The above inequalities present this increase as made of 2
contributions. But quantum physics does not distinguish them: the
above described entropy creation for an isolated system (S ≤
S')
requires a sort of measurement, i.e. interaction, to fully happen;
but an interaction is precisely the cause of the other contribution
: that we are not looking at the entropy of a fixed isolated system
(the global system of 2 interacting objects) before and after its
evolution (S = S'), but at that of non-isolated ones
(an object before and after interacting with another), and
separately counting and adding up the individual entropies S'1
+
S'2, forming a larger amount than the global
entropy S' because of the correlation. This is the only real
contribution to the entropy growth from S1+S2
to S'1+S'2 but it is as good as
the above two classically described contributions because quantum
physics lets the difference S'≤ S'1+S'2
a larger amplitude than with classical probabilities, letting it
somehow play both roles.
The creation of entropy is due to the fact that the initial lack of
entropy, carried by the correlation after interaction, becomes
ineffective, as the correlated objects go apart and have too little
chance to meet again in conditions that would let this correlation
observable. Instead, the next interacting objects will rather be
other uncorrelated pairs, while existing correlations become
progressively dispersed among manier and manier molecules that would
have to be compared all together, which is harder and harder to
decipher, and even impossible when some objects involved in a
correlation escape the analysis.
Moreover in quantum physics, the lack of entropy of the global
system cannot always be fully described by separately measuring the
states of components and analyzing them as a classical information;
only a physical recombination (treatment as unobserved quantum
information) might do it, but it is even harder to make.

- [Task list]
1 > Answer these questions about the entropy passage, each on its own line:
(a) What does the passage say the entropy creation for an isolated system requires in order to fully happen?
(b) What makes the sum S'1 + S'2 larger than the global entropy S'?
(c) In quantum physics, what might describe the lack of entropy of the global system when separately measuring the states of components cannot?
2 > Return the portion of the entropy passage between "The creation of" and "escape the analysis.", inclusive, copied word for word.

- [Dataset]
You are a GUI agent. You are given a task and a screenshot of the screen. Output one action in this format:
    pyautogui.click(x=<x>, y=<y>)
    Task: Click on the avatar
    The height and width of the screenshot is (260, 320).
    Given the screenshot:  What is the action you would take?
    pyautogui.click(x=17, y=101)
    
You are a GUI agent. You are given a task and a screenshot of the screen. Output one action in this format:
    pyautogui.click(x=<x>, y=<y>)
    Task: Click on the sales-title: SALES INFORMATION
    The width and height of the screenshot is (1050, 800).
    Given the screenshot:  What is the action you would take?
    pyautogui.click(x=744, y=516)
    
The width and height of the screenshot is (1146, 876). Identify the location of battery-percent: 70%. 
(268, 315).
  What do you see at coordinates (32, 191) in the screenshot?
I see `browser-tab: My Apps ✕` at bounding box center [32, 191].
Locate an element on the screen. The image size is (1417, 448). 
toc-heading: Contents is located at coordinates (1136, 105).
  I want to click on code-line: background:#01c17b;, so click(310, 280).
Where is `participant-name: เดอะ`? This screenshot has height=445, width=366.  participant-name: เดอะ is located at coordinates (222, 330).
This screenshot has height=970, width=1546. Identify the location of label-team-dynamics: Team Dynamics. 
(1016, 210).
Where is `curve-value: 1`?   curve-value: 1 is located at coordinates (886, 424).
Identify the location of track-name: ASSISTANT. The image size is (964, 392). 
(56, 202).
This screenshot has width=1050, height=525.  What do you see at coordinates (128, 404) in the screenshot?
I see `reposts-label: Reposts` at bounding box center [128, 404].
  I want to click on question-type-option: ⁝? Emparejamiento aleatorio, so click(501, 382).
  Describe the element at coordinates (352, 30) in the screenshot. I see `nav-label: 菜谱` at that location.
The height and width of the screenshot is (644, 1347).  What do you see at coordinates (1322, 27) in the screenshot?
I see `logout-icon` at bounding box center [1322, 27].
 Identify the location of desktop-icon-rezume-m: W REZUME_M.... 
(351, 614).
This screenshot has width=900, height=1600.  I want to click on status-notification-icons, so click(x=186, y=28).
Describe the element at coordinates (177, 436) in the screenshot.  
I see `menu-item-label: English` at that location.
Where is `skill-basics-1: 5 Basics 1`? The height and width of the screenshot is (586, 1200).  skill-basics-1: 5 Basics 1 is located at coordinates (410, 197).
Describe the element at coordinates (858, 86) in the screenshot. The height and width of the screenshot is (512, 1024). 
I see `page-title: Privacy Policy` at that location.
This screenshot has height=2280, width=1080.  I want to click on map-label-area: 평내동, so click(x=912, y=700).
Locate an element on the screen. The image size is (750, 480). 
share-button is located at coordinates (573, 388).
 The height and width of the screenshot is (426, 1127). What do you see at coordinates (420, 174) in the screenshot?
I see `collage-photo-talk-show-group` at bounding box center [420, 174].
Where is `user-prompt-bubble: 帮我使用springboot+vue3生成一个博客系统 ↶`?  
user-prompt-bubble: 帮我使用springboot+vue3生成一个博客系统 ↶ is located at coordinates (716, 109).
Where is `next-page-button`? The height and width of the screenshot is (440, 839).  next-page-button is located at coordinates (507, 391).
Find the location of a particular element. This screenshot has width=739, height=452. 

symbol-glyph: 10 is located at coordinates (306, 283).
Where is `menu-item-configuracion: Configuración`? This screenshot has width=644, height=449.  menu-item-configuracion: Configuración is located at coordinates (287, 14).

- [Answers by item number]
1 >
(a) A sort of measurement, that is, an interaction.
(b) The correlation.
(c) A physical recombination, meaning treatment as unobserved quantum information.

2 >
The creation of entropy is due to the fact that the initial lack of
entropy, carried by the correlation after interaction, becomes
ineffective, as the correlated objects go apart and have too little
chance to meet again in conditions that would let this correlation
observable. Instead, the next interacting objects will rather be
other uncorrelated pairs, while existing correlations become
progressively dispersed among manier and manier molecules that would
have to be compared all together, which is harder and harder to
decipher, and even impossible when some objects involved in a
correlation escape the analysis.